There was something very interesting in my AARP newsletter that I received yesterday. I put off joining AARP as long as I could, just so you know. They kept lowering the age for eligibility. I kept denying I was reaching it. I didn’t take advantage of senior menus, or senior discounts either. To the point of shaving off the goatee I sported for many years because someone at the “Big Bear” restaurant decided, without asking, that I was entitled to the senior discount one evening. A few years down the road and the goatee is back, the hair is grayer, and I demand any discount whether I think I’m entitled to it or not. So I signed up for AARP so that I can be kept informed of other posssible discount opportunities I might not be aware of, like cruise tickets and hotels in Italy. What I found interesting in the newsletter, the only thing really, had nothing whatever to do with discounts.
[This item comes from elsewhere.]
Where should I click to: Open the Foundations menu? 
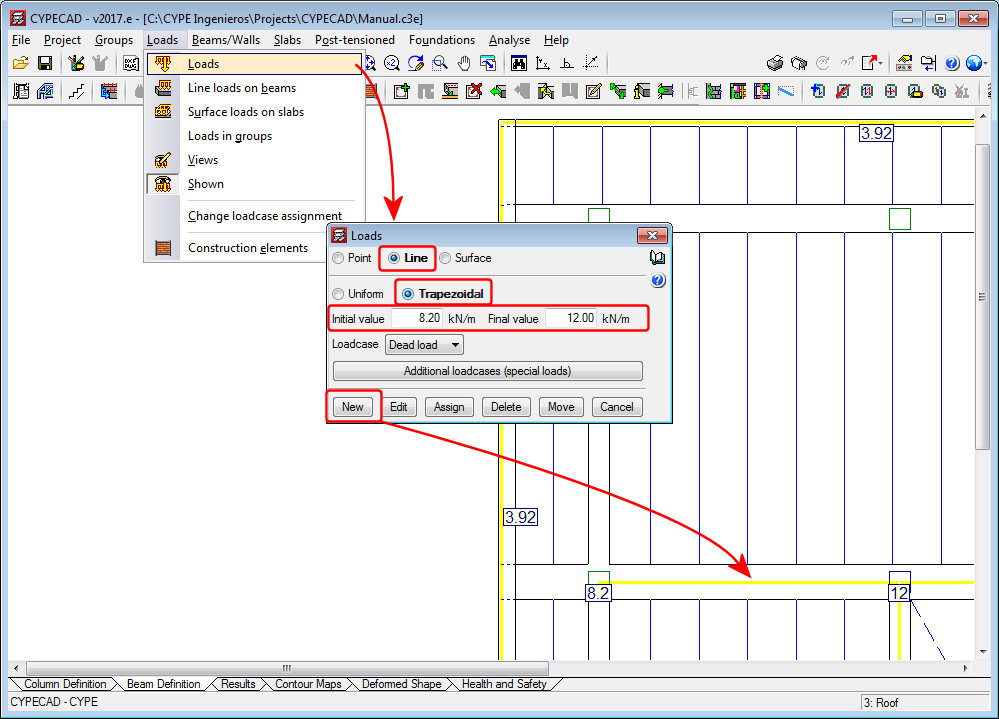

It confirmed something I already knew. That the state of Wyoming, where I grew up, has the second fewest average number of residents per square mile of any other state or US territory. You know how small it is? According to 2010 US Census data, the state of Wyoming has 5.8 residents per square mile on average. And there’s a lot of square miles in Wyoming, and a lot that don’t have anybody on them, for square mile after square mile. Then, occasionally, you’ll come upon a town with 33 of them. Residents that is.
I lived in Laramie for a few years, back in the 70’s, and the University of Wyoming is located there. There are some pretty serious football fans in Wyoming too, and the local airport would be crowded with private aircraft on game day. The stadium would be full. So full, that the 26,000 odd fans would become the third largest city in the state every Saturday. It just so happened that my apartment was across the parking lot from War Memorial Stadium and I would go to the games at half-time to get in free. They stopped checking ticket stubs back then, for whatever reason, during the halftime show.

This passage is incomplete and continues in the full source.